|Eignet sich Cannabis (Hanf) als Epilepsie‐Medikament?

Eignet sich Cannabis (Hanf) als Epilepsie‐Medikament?

2018-02-13T17:18:25+00:00

Seit längerem vermutet man eine anfalls­un­ter­drü­ckende Wirkung von Canna­b­idiol (CBD), dem nicht‐rauschauslösenden und kaum psych­ia­tri­sche Neben­wir­kungen aufwei­senden Inhalts­stoff im Saat‐Hanf (Cannabis sativa). Die Bericht­erstat­tung über spekta­ku­läre Einzel­fälle in den Medien hat die Erwar­tungen hochge­schraubt.
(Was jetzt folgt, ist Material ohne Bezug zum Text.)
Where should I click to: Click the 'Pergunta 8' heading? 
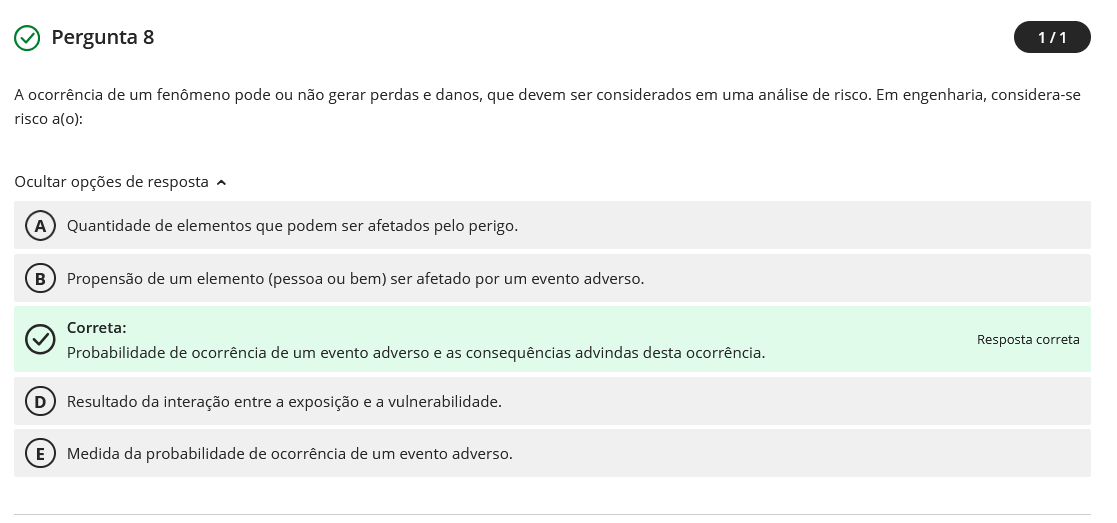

Nachge­wiesen ist eine Wirkung aller­dings bisher erst bei den seltenen, ausser­or­dent­lich schweren Epilep­sie­formen Dravet‐Syndrom und Lennox‐Gastaut‐Syndrom. Hier rechnen wir nach entspre­chenden weiteren kontrol­lierten Studien mit der Zulas­sung eines CBD‐haltigen Medika­ments in den nächsten Jahren.

Im Gegen­satz zu dem, was viele vermuten, verur­sacht auch CBD Neben­wir­kungen (z.B. Schläf­rig­keit, Appetit­ver­lust, Durch­fall und gelegent­lich parado­xer­weise auch eine Zunahme von Krampf­an­fällen) und kann Wechsel­wir­kungen mit anderen Medika­menten haben.

Die Schwei­ze­ri­sche Epilepsie‐Liga rät aktuell von einem Einsatz von CBD zur Behand­lung von anderen Epilep­sie­formen als dem Dravet‐ und dem Lennox‐Gastaut‐Syndrom ausser­halb von Studien ab, da weder Wirkungen noch Neben­wir­kungen bei den üblichen, häufi­geren Epilep­sie­formen bisher bekannt sind. Sobald sich die Erkennt­nis­lage ändert, werden wir wieder infor­mieren und selbst­ver­ständ­lich die aktuelle Aussage anpassen.